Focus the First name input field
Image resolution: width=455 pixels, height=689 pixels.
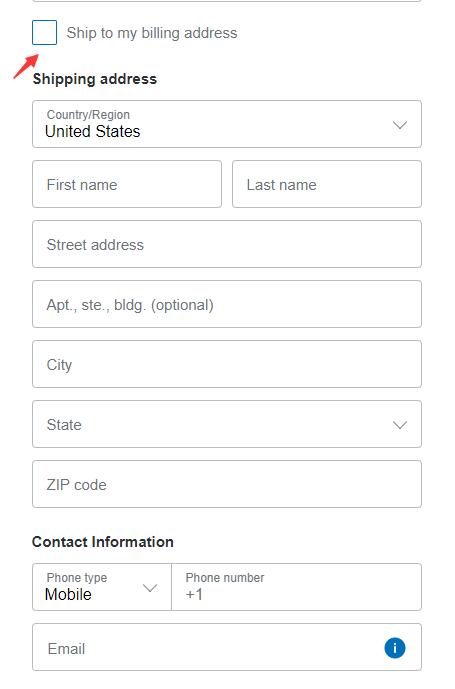coord(127,184)
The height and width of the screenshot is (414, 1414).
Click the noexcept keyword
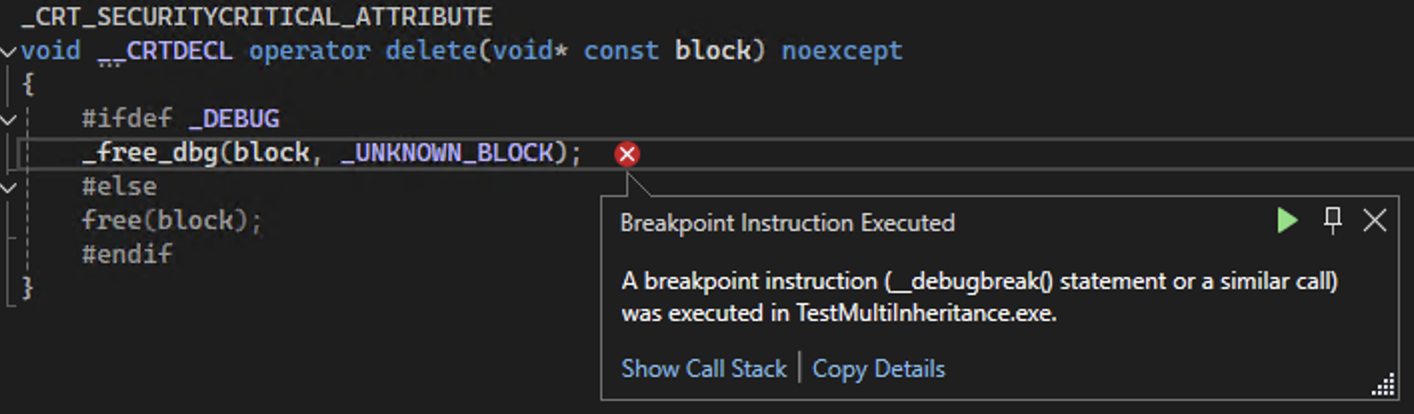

=== Work required ===
Beginning with the line that contains "Image resolution: width=455", print exactly every line through the end of the records, both included. Omit the pictures.

=== Expected answer ===
Image resolution: width=455 pixels, height=689 pixels.
coord(127,184)
The height and width of the screenshot is (414, 1414).
Click the noexcept keyword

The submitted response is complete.